A line should be drawn between published and unpublished decisions. Unpublished decisions should be decided per curiam, with a notation of the vote and a one page decision. Some production credit should be given to each panel member for sitting on a panel that resolved a pending appeal. Published decisions should include thorough opinions and thorough dissents, and full credit should be given for both the majority and dissenting opinions, because both contribute to the state of the law and in crystallizing the issues for future guidance to practitioners. There should be a policy favoring publication of opinions which reverse the examiner.
I considered posting this tidbit under the Top Patent Blogs Phase I thread, but thought the direct subject line was a better fit here.
Over at Patently-O, which is humorously referred to as Puppetly-O, The sensationalist tag line as you noted is “BPAI Shuts Down Dissent in Favor of Efficiency”.
A subdued reading of the actual email would indicate a slight twist that robs some of the sensation, but also places the story down a distinctively different path. In the email from James T. Moore, it should be noted that not just dissents are being dissuaded, as the email starts: “Please note that, effective immediately, if you would like a dissent, concurrence, or remand to be considered towards your productivity totals, you must submit a request.”
The headline could just as correctly read “BPAI Shuts Down Concurrences In Favor of Efficiency”.

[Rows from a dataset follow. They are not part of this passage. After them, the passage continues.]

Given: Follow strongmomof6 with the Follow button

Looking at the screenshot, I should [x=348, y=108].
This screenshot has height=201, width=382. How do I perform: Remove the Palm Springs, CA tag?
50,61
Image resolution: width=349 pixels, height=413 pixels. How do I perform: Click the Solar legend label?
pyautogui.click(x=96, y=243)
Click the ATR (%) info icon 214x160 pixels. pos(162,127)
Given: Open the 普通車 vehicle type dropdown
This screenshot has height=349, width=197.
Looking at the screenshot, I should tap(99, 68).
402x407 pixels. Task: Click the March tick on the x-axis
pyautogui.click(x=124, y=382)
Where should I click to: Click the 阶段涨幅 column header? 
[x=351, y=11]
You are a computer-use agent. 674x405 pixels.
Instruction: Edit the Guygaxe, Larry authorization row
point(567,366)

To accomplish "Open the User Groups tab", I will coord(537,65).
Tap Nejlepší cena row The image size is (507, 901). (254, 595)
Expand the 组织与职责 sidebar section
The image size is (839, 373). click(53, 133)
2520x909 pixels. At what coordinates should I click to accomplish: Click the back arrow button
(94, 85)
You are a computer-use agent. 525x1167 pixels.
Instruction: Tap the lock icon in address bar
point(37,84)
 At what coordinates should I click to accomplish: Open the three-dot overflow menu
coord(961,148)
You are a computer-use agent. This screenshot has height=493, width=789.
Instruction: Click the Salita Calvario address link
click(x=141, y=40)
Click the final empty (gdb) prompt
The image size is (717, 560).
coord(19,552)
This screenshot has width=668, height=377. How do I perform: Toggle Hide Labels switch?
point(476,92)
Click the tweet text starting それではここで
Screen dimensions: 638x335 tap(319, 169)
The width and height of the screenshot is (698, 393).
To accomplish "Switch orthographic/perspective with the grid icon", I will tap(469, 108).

In fact, it appears that information in general is being discouraged. Less is more
As far as Top Blogs, a caveat is needed for why the blog is reviewed. Serious discussions of law are quite different than visits to see what the usual cast of characters have to say in a train-wreck spectacle fashion (not that train wrecks lack entertainment).
Noise-
Thanks for the comment. I had not heard Patently-O referred to as Puppetly-O. I have increasingly heard from practitioners that it seems obvious many of the posts are written by students who are not very informed. I don’t know that is true, just what I have heard. I also know that so many of the comments over there are, shall we say “interesting.” I would never allow that here. I agree, sometimes a train wreck of this sort can be very entertaining. I wonder how much traffic to various blogs is associated with the train wreck phenomena.